Destruction of human embryos occurs in the context of diverse research purposes. Some researchers aim to develop hESC-based therapeutic applications. However, others propose to improve the outcome of in vitro fertilization (IVF) procedures or to learn about early embryo development and disease progression. Currently, funding for research in which destruction of human embryos occurs is provided by non-Federal sources ranging from IVF clinics to biotechnology companies to state-sponsored biotechnology initiatives. Some of the research involving human embryo destruction has resulted in production of hESC lines. Some of the hESC lines that have been produced have been authorized to be used in NIH‑funded research, at least until the recent court order. Therefore, while one cannot deny that NIH-sponsored hESC research would be impossible without destruction of human embryos, destruction of human embryos is a research activity whose scope is much broader than and independent from the NIH‑funded work. From the point of view of research practice, the relationship between embryo destruction and hESC research is indirect.

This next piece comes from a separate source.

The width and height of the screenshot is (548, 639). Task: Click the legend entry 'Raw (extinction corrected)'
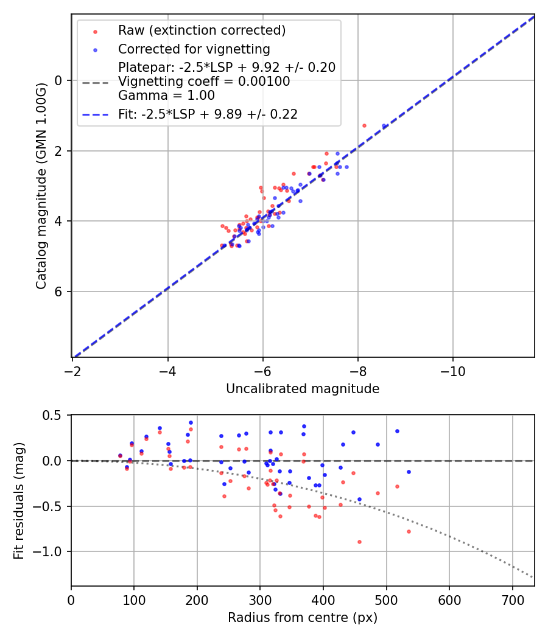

In response to the judge’s preliminary injunction, the federal government has filed an appeal. The appeal challenges the judge’s understanding of the Dickey-Wicker Amendment regarding what constitutes the meaning of “research.” The appeal also challenges the judge’s conclusion that his decision would not seriously harm hESC researchers. On the contrary, if left in place, the injunction will have a potentially catastrophic effect because of its total disruption of NIH intramural and extramural hESC research.
One implication of Judge Lamberth’s ruling that has not been discussed but is of potential concern is whether the injunction against NIH-funding of hESC research might also apply to the FDA. The Dickey-Wicker Amendment concerns all of HHS not just the NIH. FDA is another major HHS agency that plays a role in hESC research. FDA develops guidelines and provides oversight for human clinical trials, including those involving hESC. As mentioned in the government’s appeal of the preliminary injunction, the FDA recently approved the enrollment of spinal cord injury patients in the first ever U.S. clinical trial of a hESC-based therapy. User fees from industry cover about half the costs of FDA drug review, but the remainder comes from federal funding. If embryo destruction and hESC research are part of the same piece of research, then are clinical trials also included, i.e., embryo destruction = hESC research = hESC clinical trials? If so, then should we conclude that federally‑funded regulation and oversight of hESC clinical trials causes human embryo destruction and thereby violates the Dickey-Wicker Amendment similar to NIH-sponsored research. An injunction preventing FDA from providing oversight for clinical research involving hESC would apply to all clinical trials regardless of sponsor. As a result, human hESC therapies could never be tested or implemented in the United States. Taken to its extreme, Judge Lamberth’s injunction not only disrupts NIH intramural and extramural hESC research, but also has to potential to end all hESC research in the U.S.
Frederick Grinell, Ph.D. is Professor of Cell Biology at the University of Texas Southwestern Medical Center. He is the author of Everyday Practice of Science: Where Intution and Passion Meet Objectivity and Logic, which is a finalist for the 2010 Royal Society Prize for Science Books.